We can turn to Will to Power – once again – to enlighten us on Chapter 11. In Section 75, Nietzsche writes: ‘An able craftsmen or scholar cuts a fine figure when he takes pride in his art and looks on life content and satisfied.’ However, ‘in addition to the real workers… in all fields and departments…’ we discover ‘“representatives”; e.g., besides the scholars also scribblers, besides the suffering classes also… ne’er-do-wells who “represent” this suffering, not to speak of the professional politicians who are well off while “representing” distress with powerful lungs before a parliament’. Such a situation – according to Nietzsche – is a consequence of the state-function, and ‘the state has an absurdly fat stomach’.

Such is the idea behind ‘On the New Idol’, with its criticism of the state and its ‘superfluous creatures’: or, more pointedly – ‘for the superfluous was the state invented!’ Accordingly in the wake of the death of god, the state becomes the new idol, that which – according to Zarathustra – must be worshipped. All hail the state: culture industry (the production of shit reality TV), the (tabloid – gossip mongering) newspapers, capitalists (with their off-shore tax havens). My commentaries on the examples that Nietzsche gives us – and he has his own words for all such representatives of the state, such superfluous creatures.

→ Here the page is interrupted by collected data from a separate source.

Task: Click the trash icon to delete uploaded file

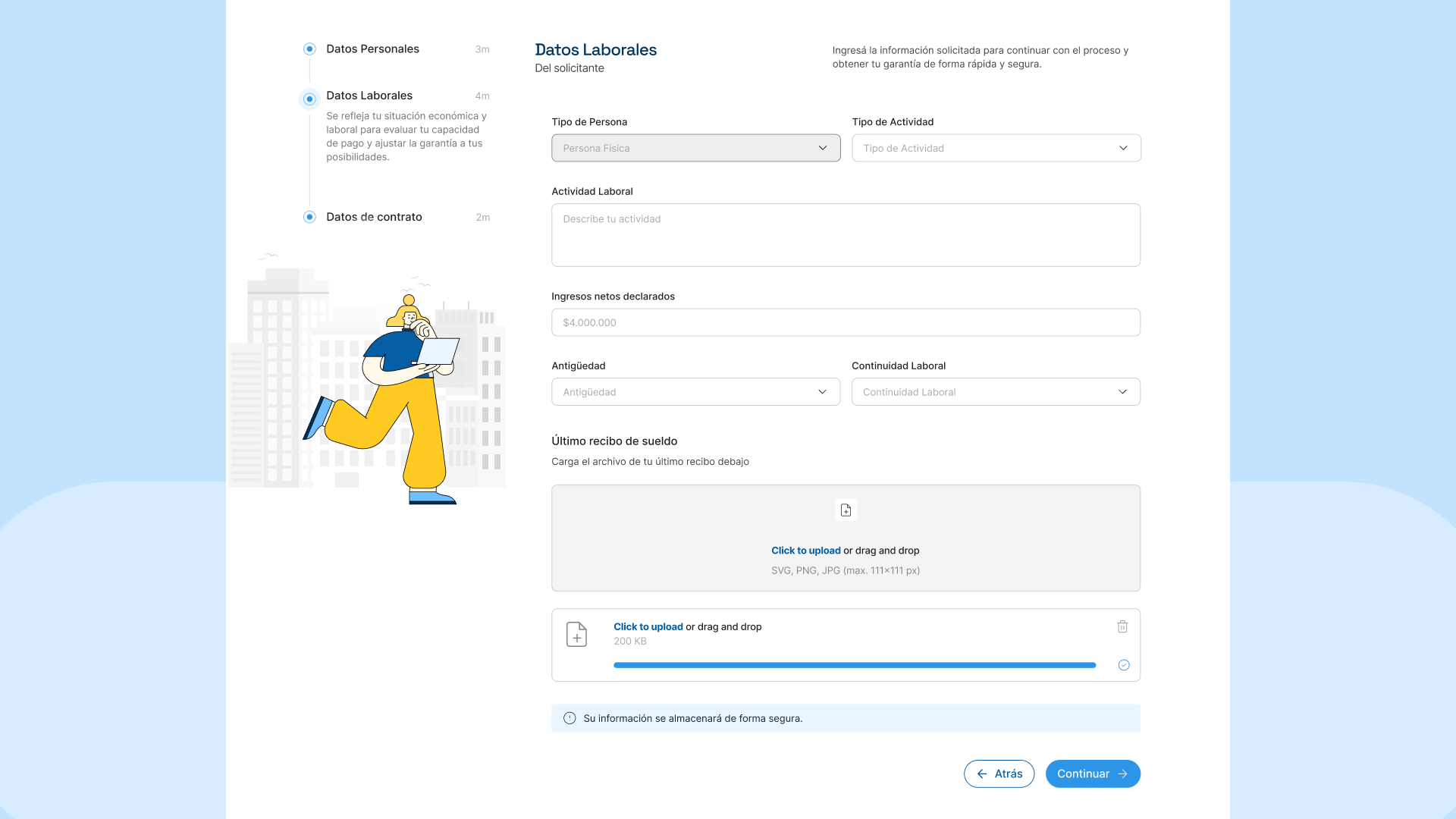Action: [x=1122, y=626]
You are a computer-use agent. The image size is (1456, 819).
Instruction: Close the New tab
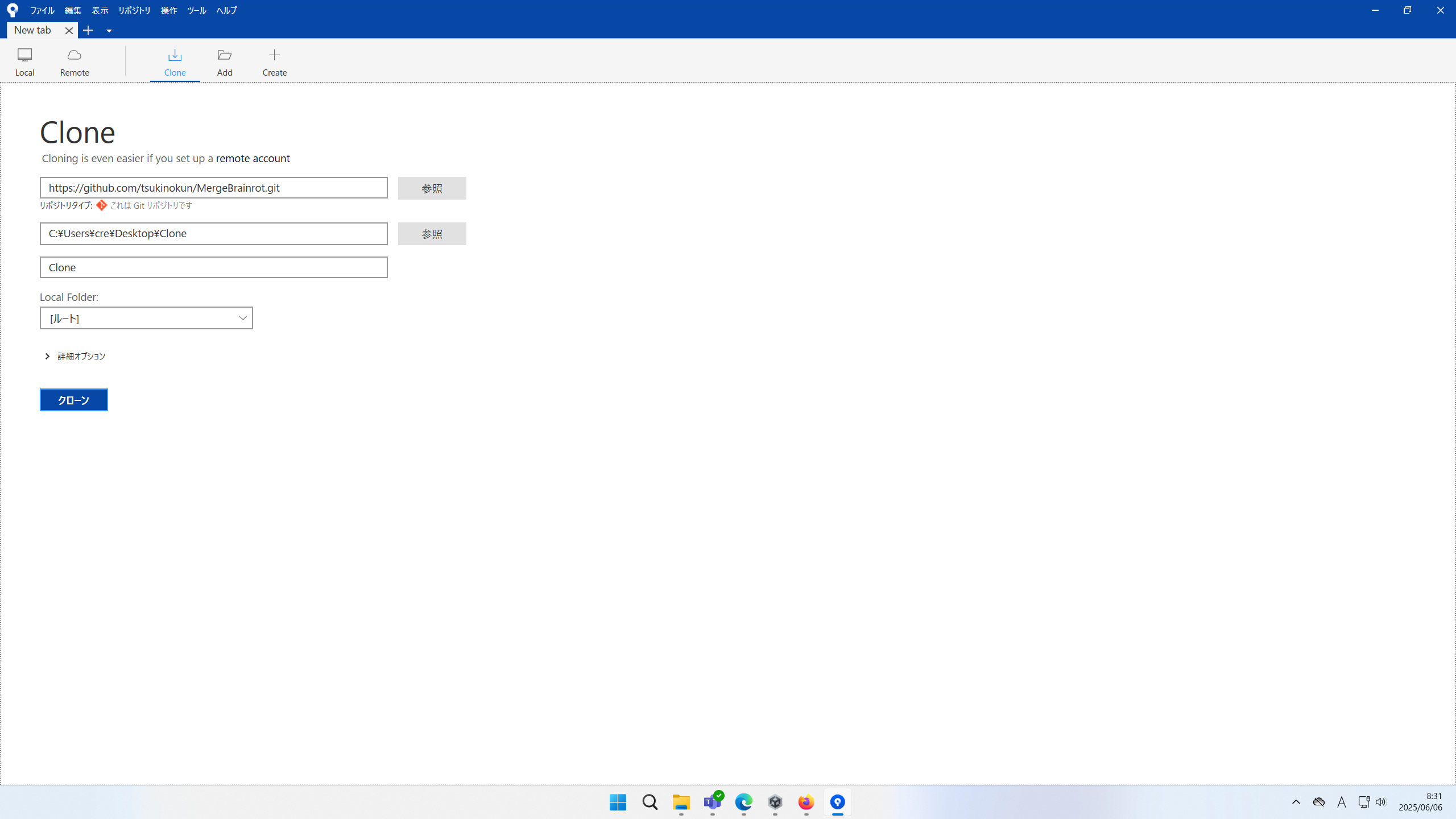click(69, 31)
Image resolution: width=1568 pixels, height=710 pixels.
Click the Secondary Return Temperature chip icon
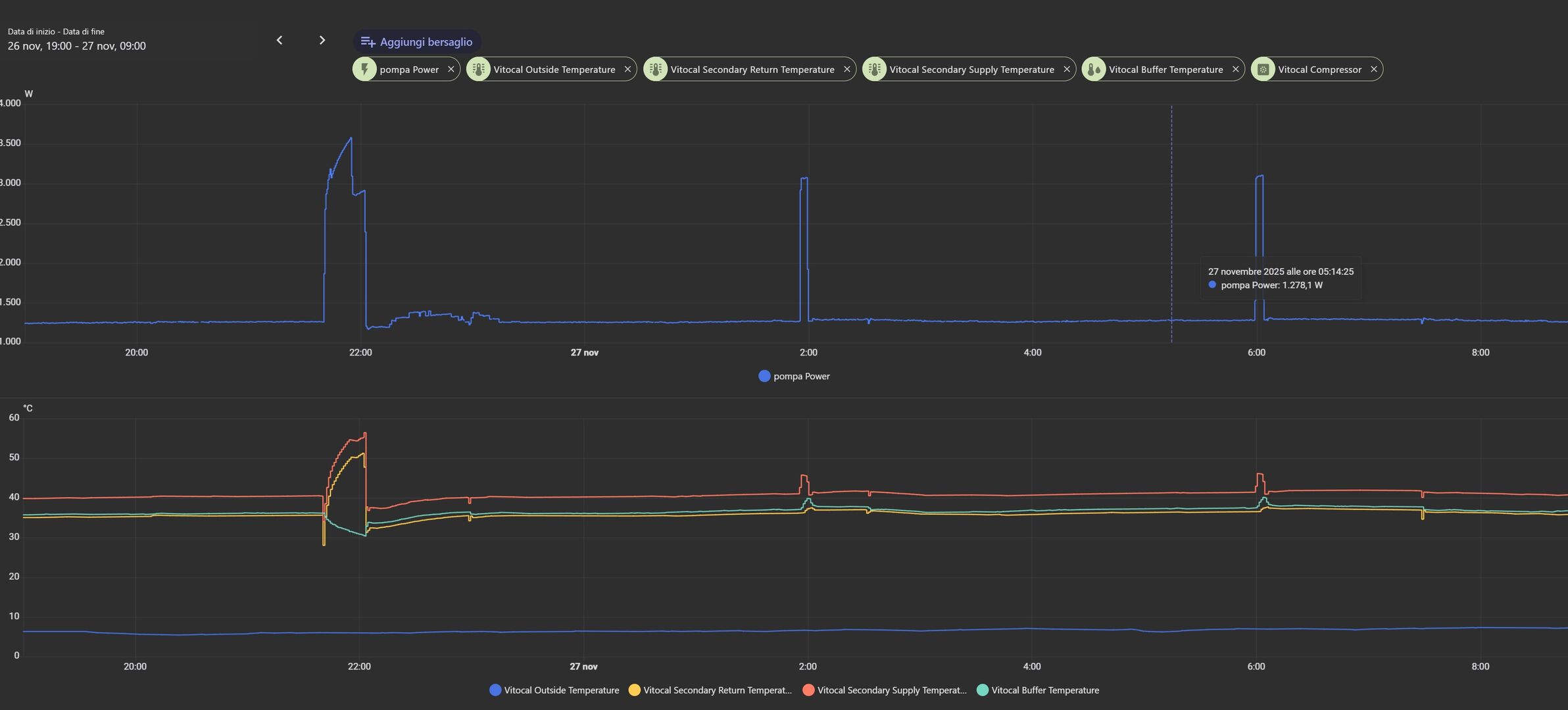[656, 69]
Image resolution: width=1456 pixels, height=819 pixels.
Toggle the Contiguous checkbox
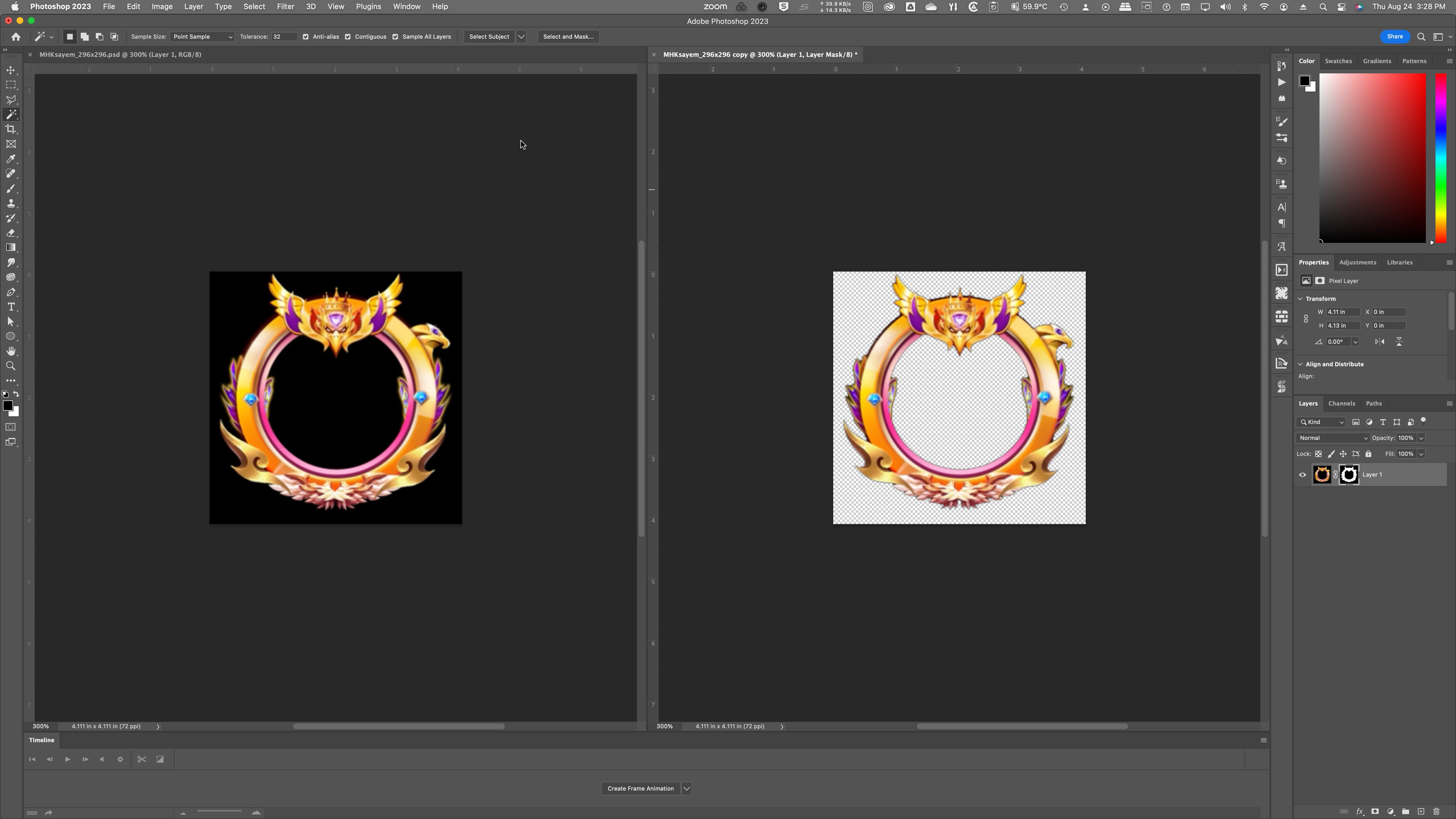(348, 37)
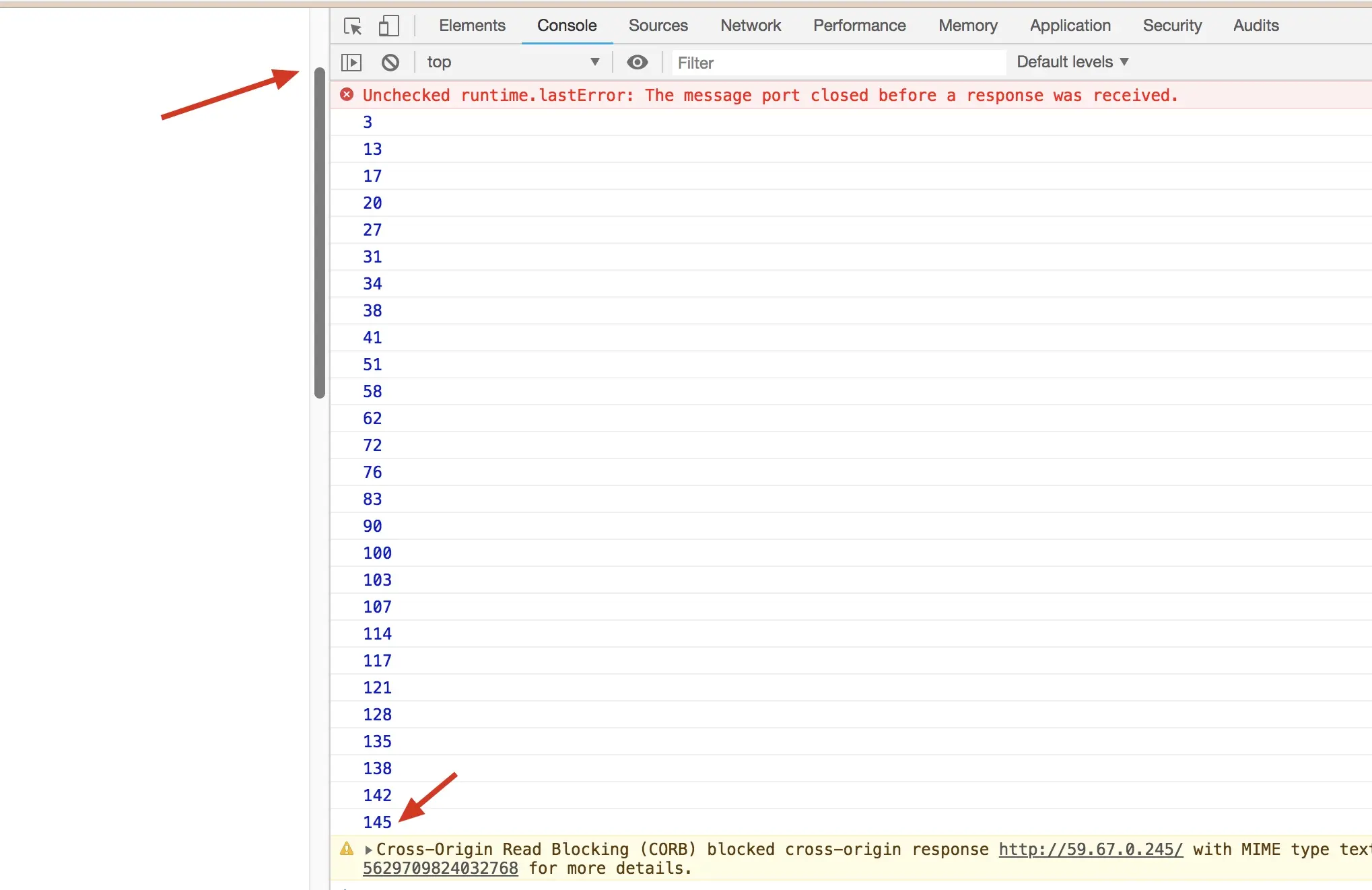Image resolution: width=1372 pixels, height=890 pixels.
Task: Select logged value 145 in console
Action: coord(377,822)
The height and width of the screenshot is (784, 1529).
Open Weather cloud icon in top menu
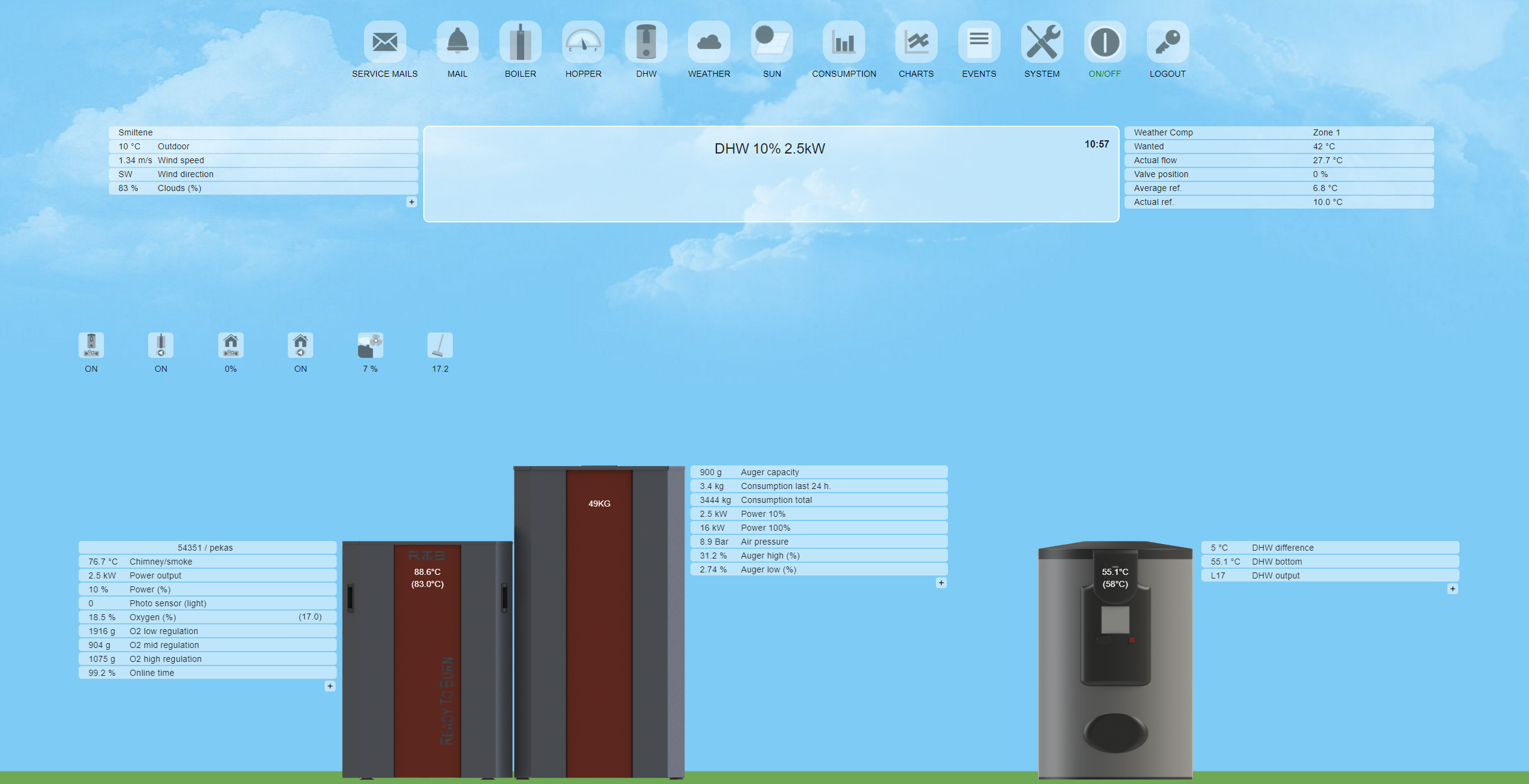[709, 42]
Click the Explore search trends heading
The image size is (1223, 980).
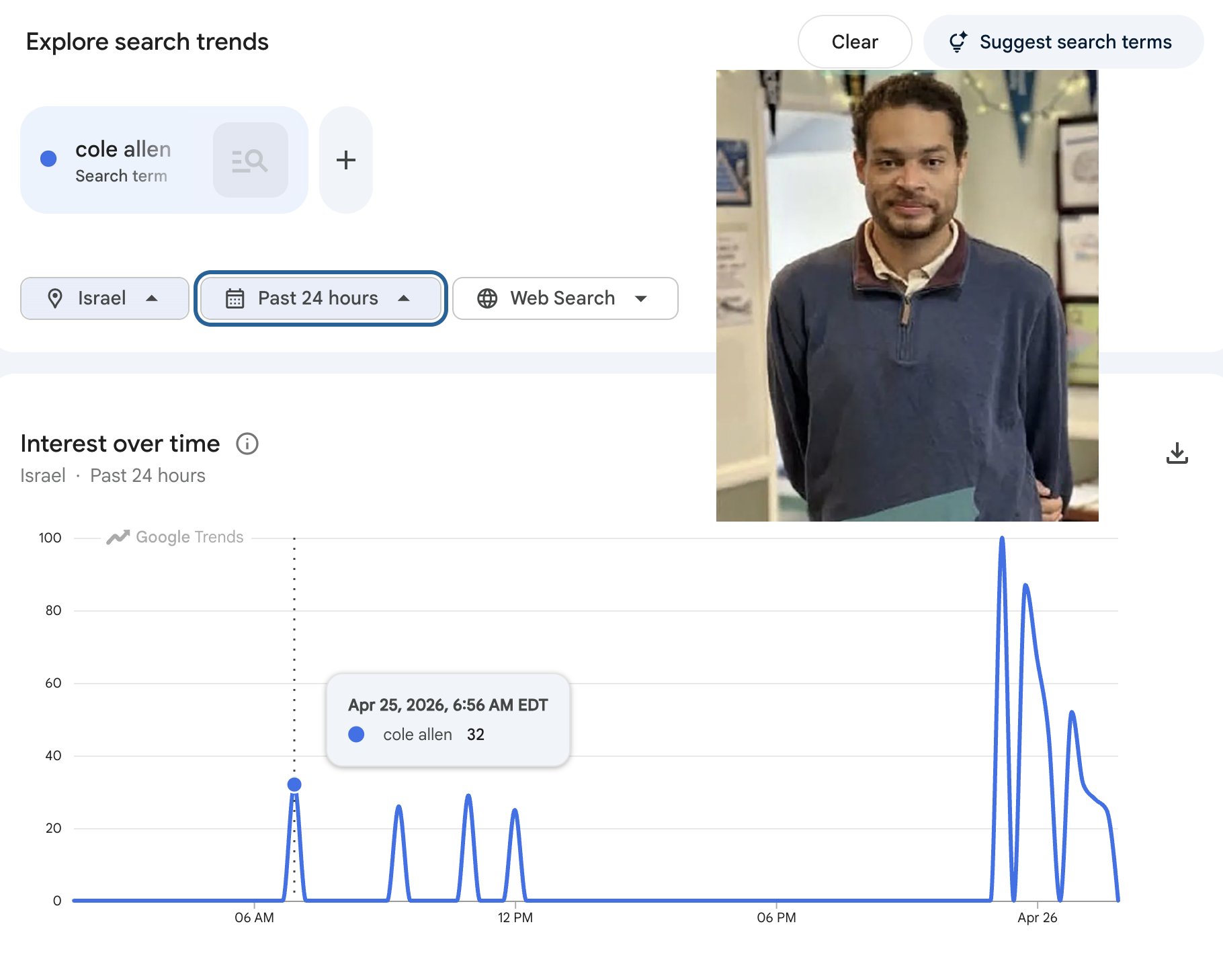(147, 41)
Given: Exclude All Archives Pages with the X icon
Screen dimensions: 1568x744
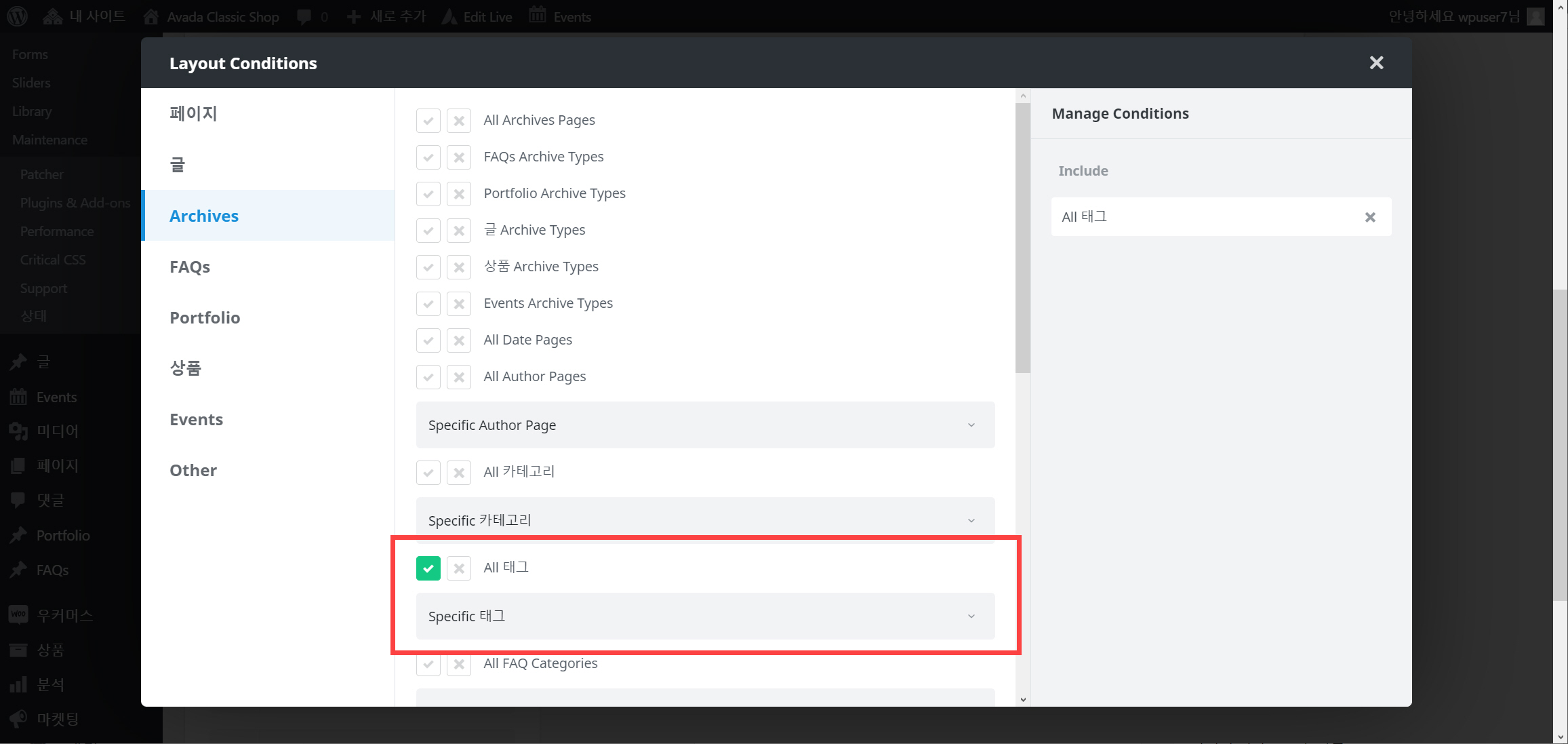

And there is probably little more to say except to listen to Zarathustra once more: ‘There where the state ceases, only there does the human being begin who is not superfluous: there the song of the one who is necessary begins, the unique and irreplaceable melody’. I can hear that unique and irreplaceable melody now, and a lyric which dreams (yes, dreams) of a place beyond the state. I can hear the wonderful voice of the young Judy Garland.


‘There's a land that I've heard of / once in a lullaby’. Zarathustra’s final words of Chapter 11: ‘There where the state ceases – cast your glance over there, my brothers! Do you not see it, the rainbow and the bridges of the Overhuman?’